The pump allows insulin treatment of type "basal / bolus. This is a small device the size of a mobile phone, it must address itself continuously. It is connected to a subcutaneous catheter, which must be changed regularly by the diabetic and injects fast acting insulin or continuous insulin corresponding to slow the classic pattern. The advantage of this system is that it allows to regulate the flow of insulin every hour, which is advantageous when needs differ depending on time of day, and reduces the number of severe hypoglycemia, especially during night. This "base flow" is completed, as in the previous case, with supplements of insulin at mealtime or in case of hyperglycemia, which are also administered by the pump. However, the insulin pump is entirely controlled by the diabetic: the device can not only determine how much insulin to inject. As with injection therapy, the diabetic must know how much insulin he needs to when and under what circumstances. This treatment is suitable for everyone. It is especially recommended for pregnant women because of the flexibility it provides and which is adapted to rapid changes in their needs due hormonal changes during pregnancy. It is also recommended for children because of that flexibility: it facilitates the management of diabetes in cases of sickness and prevents the child from having to eat the same amounts every day same time.

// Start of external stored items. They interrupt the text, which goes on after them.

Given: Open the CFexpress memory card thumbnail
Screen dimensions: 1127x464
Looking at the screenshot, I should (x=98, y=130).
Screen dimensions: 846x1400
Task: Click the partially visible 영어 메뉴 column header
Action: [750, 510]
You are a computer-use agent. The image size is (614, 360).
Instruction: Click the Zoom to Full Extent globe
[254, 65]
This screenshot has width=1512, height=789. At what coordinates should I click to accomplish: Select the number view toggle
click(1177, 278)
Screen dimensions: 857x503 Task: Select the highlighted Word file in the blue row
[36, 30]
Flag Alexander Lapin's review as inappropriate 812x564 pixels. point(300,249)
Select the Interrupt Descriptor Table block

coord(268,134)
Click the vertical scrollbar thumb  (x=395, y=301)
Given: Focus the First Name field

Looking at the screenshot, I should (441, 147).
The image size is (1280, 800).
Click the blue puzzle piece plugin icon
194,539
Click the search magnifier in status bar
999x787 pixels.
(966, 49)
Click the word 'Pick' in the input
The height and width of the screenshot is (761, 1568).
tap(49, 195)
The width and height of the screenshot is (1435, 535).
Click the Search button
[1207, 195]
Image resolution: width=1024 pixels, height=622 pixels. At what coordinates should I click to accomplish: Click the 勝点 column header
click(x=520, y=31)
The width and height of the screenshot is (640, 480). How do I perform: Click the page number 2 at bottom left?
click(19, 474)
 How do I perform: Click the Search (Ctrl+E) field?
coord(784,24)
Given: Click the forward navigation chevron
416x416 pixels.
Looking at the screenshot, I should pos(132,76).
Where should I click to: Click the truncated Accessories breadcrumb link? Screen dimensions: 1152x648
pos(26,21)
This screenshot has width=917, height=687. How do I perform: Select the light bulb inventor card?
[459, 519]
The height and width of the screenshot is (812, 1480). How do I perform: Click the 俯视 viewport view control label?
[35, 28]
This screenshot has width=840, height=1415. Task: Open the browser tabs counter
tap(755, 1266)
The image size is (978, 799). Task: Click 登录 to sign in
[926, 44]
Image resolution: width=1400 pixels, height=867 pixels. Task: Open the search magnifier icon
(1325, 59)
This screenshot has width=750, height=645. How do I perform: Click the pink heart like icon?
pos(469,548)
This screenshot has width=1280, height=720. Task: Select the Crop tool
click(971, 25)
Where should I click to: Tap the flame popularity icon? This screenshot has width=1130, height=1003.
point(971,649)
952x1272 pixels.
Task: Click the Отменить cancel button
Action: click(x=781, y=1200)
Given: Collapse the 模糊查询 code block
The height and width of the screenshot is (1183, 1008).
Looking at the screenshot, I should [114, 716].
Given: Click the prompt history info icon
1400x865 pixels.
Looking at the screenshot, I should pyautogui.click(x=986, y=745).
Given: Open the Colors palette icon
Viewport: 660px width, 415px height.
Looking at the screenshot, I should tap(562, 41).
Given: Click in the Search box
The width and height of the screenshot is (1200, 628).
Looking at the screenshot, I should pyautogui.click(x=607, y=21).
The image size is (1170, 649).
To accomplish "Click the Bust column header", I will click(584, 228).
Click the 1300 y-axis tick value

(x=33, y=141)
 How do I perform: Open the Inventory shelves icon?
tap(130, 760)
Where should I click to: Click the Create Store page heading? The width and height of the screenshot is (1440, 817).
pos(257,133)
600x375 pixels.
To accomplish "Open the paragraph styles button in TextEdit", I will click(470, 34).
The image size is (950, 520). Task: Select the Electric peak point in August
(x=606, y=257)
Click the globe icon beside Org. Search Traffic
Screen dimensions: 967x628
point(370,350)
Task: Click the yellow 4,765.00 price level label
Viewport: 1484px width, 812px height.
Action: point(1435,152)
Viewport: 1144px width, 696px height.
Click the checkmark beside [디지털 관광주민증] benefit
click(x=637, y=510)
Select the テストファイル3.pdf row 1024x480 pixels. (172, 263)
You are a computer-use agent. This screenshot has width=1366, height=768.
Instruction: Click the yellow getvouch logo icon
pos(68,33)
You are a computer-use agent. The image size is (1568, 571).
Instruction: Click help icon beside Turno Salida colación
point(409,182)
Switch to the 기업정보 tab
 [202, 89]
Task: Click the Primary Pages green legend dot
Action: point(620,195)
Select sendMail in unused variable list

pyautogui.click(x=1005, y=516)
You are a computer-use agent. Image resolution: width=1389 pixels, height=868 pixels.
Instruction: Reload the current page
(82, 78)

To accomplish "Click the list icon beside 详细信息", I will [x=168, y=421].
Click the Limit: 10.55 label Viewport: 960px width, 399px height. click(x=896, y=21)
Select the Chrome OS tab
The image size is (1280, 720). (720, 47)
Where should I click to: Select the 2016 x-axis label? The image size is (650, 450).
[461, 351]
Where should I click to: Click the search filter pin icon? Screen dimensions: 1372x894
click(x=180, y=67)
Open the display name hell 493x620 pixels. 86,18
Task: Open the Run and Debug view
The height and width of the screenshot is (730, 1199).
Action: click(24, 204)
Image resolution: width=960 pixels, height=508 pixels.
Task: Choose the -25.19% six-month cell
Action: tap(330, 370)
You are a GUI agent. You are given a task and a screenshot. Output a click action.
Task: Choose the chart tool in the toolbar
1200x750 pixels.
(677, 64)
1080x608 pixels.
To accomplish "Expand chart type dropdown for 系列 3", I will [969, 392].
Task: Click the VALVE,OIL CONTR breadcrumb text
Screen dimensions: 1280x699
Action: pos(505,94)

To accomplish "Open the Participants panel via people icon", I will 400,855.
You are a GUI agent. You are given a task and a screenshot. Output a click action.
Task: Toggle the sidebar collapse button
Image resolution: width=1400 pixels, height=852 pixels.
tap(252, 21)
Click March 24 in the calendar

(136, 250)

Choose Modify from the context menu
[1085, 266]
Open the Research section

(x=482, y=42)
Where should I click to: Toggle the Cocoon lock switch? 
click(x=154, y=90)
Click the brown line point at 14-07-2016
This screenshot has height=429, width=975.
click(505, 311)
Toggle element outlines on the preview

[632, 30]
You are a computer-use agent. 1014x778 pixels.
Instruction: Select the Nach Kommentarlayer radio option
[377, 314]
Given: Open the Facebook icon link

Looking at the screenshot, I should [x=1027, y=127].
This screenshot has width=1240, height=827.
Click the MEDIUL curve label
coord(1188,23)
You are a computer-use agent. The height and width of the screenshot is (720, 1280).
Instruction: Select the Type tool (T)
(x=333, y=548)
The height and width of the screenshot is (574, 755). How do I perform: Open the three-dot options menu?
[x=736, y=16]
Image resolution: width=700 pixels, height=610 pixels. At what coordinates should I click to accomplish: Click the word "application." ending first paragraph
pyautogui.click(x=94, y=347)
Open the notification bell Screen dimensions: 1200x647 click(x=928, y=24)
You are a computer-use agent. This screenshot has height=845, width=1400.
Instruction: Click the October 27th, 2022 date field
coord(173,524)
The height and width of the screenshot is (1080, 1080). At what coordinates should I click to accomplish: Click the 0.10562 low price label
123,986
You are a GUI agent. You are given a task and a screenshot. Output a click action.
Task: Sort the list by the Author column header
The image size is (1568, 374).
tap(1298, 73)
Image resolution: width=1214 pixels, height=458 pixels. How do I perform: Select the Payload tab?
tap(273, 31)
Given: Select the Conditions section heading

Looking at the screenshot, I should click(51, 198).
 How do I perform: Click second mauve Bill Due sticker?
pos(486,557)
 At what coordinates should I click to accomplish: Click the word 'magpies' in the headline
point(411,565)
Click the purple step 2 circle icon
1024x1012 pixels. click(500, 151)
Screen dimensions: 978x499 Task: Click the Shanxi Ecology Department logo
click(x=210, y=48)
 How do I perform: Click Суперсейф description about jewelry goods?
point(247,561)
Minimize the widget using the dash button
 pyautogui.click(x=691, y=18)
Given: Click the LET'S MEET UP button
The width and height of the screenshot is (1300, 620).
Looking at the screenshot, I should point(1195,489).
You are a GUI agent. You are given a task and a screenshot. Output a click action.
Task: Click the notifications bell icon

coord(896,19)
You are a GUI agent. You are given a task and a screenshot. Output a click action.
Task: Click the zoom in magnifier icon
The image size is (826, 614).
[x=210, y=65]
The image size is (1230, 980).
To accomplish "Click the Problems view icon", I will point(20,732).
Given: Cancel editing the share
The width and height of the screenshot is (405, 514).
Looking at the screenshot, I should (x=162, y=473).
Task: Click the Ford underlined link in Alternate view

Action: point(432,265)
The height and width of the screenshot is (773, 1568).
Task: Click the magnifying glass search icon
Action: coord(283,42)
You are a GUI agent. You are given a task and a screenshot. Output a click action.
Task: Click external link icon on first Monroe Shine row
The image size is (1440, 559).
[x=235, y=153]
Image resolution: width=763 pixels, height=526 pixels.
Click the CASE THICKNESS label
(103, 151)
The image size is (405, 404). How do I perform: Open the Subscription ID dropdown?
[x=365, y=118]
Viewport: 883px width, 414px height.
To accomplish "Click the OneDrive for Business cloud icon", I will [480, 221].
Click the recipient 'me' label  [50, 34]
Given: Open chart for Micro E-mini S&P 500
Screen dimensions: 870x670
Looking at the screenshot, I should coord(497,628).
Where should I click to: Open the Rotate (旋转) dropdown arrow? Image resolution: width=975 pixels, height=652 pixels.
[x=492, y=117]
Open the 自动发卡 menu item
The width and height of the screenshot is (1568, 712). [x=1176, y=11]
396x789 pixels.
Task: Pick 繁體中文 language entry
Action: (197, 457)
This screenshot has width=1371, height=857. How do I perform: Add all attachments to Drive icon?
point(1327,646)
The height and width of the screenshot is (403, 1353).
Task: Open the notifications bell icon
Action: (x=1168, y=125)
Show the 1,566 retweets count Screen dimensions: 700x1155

Insulin pen injection: schema "basal bolus"
The scheme called "basal bolus" is leaving more freedom to diabetics regarding time and content of meals and physical activity, managing contingencies. It consists of one or two daily injections of ultralente insulin or to slow action curve flat (no peak of action) and an injection of insulin or fast for each meal or snack. Insulin slow, called "basal", covers the basic needs of the body, without any food intake: delaying or skipping a meal is no longer a problem. A single injection may be sufficient (novo), and time of injection should be adapted on a case by case basis. In other cases (treatment Actrapid) insulin has a shorter action, and two daily injections are needed (usually morning and evening). The insulin (bolus) covers every food intake during the day and allows to vary the amount of carbohydrates ingested by varying the number of units injected. The insulin is also used to correct hyperglycemia without food intake. This salary may not be prescribed to everyone: The flat-acting insulins are recent, and we do not yet know all the consequences. Therefore they are generally not recommended for pregnant women and young children.